REPUBLIKA.CO.ID, JAKARTA -- Pengamat Tata Kota dari Universitas Trisakti, Nirwono Yoga menilai, Pemerintah Provinsi (Pemprov) DKI Jakarta tidak mempunyai cetak biru penanganan sejumlah bencana ekologis yang terjadi di Pantai Utara, Jakarta.
"Menurut saya, sampai sekarang Pemprov DKI Jakarta tidak mempunyai cetak biru penataan atau penanganan bencana ekologis di Pantai Utara," kata dia saat dihubungi Republika, Kamis (14/4).
Ia menjabarkan, sejumlah permasalahan ekologis yang terjadi di Pantai Utara yakni, terjadi penurunan muka tanah antara delapan sampai 24 cm per tahun. Terjadi kenaikan muka air laut setinggi empat hingga delapan sentimeter per tahun.
Kemudian, terjadi abrasi pantai yang di karenakan hutan mangrove di lokasi tersebut tinggal sepanjang lima kilometer (km) dari total panjang Pantai Utara, yakni 32 km.
"Artinya kan sudah tinggal sedikit, sangat kritis (hutan mangrove)," ujar dia.
Selain itu, Nirwono melanjutkan, Pantai Utara menjadi limbah 13 sungai. Ia mempertanyakan, kenapa Pemprov DKI Jakarta tidak menyelesaikan permasalahan-permasalahan tersebut, sebelum berbicara soal reklamasi Teluk Jakarta.
"Karena masalah di laut itu, dimulainya dari masalah di darat. Kalau di darat tidak diberesin, apalagi terjadi di laut," tutur Nirwono.

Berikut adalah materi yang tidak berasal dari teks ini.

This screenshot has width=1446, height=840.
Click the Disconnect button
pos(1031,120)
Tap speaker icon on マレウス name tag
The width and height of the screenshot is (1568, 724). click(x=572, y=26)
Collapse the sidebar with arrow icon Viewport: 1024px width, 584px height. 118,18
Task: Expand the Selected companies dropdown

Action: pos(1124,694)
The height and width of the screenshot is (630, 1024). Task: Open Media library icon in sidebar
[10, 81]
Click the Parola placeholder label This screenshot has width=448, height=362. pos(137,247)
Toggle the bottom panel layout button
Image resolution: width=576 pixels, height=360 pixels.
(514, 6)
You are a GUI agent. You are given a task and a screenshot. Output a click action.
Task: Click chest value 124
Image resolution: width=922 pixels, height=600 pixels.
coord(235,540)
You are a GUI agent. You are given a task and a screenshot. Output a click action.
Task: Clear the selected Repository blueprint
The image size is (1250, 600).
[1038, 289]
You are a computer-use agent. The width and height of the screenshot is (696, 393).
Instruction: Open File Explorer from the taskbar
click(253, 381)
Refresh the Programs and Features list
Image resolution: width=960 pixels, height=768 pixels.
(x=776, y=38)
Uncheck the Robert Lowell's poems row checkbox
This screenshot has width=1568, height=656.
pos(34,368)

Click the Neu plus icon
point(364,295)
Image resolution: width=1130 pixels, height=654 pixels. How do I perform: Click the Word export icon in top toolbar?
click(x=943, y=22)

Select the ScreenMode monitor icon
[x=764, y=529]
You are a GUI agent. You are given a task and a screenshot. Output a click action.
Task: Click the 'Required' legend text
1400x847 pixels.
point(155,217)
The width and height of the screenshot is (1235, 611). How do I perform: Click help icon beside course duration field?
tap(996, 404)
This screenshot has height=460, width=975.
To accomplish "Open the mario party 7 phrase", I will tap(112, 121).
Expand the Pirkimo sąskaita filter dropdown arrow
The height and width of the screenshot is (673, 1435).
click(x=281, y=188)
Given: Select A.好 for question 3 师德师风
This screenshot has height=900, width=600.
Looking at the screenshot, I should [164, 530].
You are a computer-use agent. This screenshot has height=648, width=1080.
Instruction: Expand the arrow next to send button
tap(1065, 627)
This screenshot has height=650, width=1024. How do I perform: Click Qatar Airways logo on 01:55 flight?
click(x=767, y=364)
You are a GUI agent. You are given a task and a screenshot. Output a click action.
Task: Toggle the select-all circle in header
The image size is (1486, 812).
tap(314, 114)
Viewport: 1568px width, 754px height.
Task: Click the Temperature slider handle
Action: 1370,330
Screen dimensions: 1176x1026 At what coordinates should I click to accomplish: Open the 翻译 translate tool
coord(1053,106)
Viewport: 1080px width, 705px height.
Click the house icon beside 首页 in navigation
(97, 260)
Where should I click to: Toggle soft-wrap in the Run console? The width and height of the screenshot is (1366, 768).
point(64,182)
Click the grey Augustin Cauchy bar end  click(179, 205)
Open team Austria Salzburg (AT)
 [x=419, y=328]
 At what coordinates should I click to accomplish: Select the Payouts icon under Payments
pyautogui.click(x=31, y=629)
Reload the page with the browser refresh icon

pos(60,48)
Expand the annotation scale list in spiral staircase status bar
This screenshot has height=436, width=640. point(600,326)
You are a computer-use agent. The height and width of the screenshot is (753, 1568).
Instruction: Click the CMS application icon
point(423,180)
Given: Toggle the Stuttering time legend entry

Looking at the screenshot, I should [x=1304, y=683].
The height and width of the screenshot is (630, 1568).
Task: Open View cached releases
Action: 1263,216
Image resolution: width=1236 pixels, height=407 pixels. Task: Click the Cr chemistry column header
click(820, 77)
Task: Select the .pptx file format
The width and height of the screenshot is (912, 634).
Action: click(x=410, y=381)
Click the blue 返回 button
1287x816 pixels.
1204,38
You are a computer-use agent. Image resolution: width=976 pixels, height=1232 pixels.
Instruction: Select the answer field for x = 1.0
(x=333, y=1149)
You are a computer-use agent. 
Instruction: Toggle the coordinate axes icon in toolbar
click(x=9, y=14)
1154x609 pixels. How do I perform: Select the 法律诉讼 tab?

Ia mengusulkan kepada Pemprov DKI Jakarta untuk mencari cara mencegah muka air tanah yang menurun, mengatasi abrasi serta membenahi kerusakan hutan mangrove. "Itu yang tidak dilakukan tapi langsung loncat mau bikin reklamasi sama tanggul raksasa," imbuhnya.